(Do this) Reproduce the entries below without changes, starting at the line containing "This screenshot has width=833, height=492." and ending after the line containing "I will pos(465,14).".

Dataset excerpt

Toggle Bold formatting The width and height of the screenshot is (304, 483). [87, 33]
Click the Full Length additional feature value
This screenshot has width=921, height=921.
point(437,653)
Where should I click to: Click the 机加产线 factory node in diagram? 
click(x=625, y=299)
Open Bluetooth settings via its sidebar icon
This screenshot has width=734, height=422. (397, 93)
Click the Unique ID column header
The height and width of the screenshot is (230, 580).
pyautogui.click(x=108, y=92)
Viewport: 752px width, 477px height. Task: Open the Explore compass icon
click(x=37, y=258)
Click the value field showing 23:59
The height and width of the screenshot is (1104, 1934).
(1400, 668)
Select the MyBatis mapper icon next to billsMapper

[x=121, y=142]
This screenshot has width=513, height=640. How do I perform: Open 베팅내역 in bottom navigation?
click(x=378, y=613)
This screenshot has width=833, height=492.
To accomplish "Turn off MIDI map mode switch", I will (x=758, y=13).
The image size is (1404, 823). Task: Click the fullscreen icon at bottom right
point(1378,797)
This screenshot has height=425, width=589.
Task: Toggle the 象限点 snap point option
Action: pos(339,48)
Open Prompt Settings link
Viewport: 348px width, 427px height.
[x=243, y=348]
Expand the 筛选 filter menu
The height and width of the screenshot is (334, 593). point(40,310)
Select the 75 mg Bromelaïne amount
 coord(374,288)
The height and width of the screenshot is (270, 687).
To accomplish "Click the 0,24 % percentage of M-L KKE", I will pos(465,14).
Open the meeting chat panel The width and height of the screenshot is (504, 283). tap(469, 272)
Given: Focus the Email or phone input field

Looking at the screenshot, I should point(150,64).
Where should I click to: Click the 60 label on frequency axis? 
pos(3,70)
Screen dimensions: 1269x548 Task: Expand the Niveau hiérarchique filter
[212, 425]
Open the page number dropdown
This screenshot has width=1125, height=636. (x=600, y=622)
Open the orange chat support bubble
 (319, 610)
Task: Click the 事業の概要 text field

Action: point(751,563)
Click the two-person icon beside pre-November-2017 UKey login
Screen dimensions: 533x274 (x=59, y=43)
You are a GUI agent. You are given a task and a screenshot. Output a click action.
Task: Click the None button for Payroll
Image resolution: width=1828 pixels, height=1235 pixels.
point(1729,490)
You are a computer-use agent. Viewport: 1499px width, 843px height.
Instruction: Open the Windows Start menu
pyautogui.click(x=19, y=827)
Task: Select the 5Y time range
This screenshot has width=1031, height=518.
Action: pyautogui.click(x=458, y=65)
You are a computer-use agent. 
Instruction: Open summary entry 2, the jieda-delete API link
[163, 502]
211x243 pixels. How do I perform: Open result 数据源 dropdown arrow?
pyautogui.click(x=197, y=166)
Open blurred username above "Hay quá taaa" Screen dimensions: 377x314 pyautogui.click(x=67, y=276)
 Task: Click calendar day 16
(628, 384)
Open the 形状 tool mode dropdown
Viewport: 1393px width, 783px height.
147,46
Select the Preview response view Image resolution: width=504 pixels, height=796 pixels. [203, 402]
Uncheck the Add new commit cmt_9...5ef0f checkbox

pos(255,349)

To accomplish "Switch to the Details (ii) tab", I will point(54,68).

(Worked answer)
This screenshot has width=833, height=492.
To accomplish "Turn off MIDI map mode switch", I will (x=758, y=13).
The image size is (1404, 823). Task: Click the fullscreen icon at bottom right
point(1378,797)
This screenshot has height=425, width=589.
Task: Toggle the 象限点 snap point option
Action: pos(339,48)
Open Prompt Settings link
Viewport: 348px width, 427px height.
[x=243, y=348]
Expand the 筛选 filter menu
The height and width of the screenshot is (334, 593). point(40,310)
Select the 75 mg Bromelaïne amount
 coord(374,288)
The height and width of the screenshot is (270, 687).
To accomplish "Click the 0,24 % percentage of M-L KKE", I will pos(465,14).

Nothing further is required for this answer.